▶ _DATASET_:
+ + + +
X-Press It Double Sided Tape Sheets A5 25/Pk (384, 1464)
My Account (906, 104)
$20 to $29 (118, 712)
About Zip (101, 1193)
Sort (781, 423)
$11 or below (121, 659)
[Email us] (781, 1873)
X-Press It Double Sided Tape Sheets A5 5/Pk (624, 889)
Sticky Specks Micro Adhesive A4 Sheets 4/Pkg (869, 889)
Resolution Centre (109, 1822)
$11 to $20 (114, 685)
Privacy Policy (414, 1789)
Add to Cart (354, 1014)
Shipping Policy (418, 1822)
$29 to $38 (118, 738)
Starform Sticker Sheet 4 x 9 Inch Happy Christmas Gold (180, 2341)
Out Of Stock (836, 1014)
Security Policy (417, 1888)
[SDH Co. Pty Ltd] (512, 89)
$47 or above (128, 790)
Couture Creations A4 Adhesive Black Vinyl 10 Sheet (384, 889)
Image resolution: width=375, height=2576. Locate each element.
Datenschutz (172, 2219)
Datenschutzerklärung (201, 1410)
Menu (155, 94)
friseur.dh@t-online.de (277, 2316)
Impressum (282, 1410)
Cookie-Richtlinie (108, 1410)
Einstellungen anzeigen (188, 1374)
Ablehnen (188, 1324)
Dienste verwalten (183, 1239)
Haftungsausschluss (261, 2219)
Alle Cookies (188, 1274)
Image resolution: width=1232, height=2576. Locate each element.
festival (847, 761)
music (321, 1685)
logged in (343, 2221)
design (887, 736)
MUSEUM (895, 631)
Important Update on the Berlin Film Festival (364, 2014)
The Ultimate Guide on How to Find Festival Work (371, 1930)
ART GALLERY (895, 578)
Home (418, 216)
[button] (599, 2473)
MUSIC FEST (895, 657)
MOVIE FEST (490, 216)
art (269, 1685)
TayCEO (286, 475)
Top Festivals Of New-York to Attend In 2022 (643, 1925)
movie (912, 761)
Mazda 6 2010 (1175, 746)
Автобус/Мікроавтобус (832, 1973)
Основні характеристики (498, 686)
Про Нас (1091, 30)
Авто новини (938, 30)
+ + + +
▶ _WHAT THIS TASK INVOLVES_: Set down, word for word, each line from the top of the records above through the line with "Shipping Policy (418, 1822)".

▶ _THE COMPLETED TASK_:
X-Press It Double Sided Tape Sheets A5 25/Pk (384, 1464)
My Account (906, 104)
$20 to $29 (118, 712)
About Zip (101, 1193)
Sort (781, 423)
$11 or below (121, 659)
[Email us] (781, 1873)
X-Press It Double Sided Tape Sheets A5 5/Pk (624, 889)
Sticky Specks Micro Adhesive A4 Sheets 4/Pkg (869, 889)
Resolution Centre (109, 1822)
$11 to $20 (114, 685)
Privacy Policy (414, 1789)
Add to Cart (354, 1014)
Shipping Policy (418, 1822)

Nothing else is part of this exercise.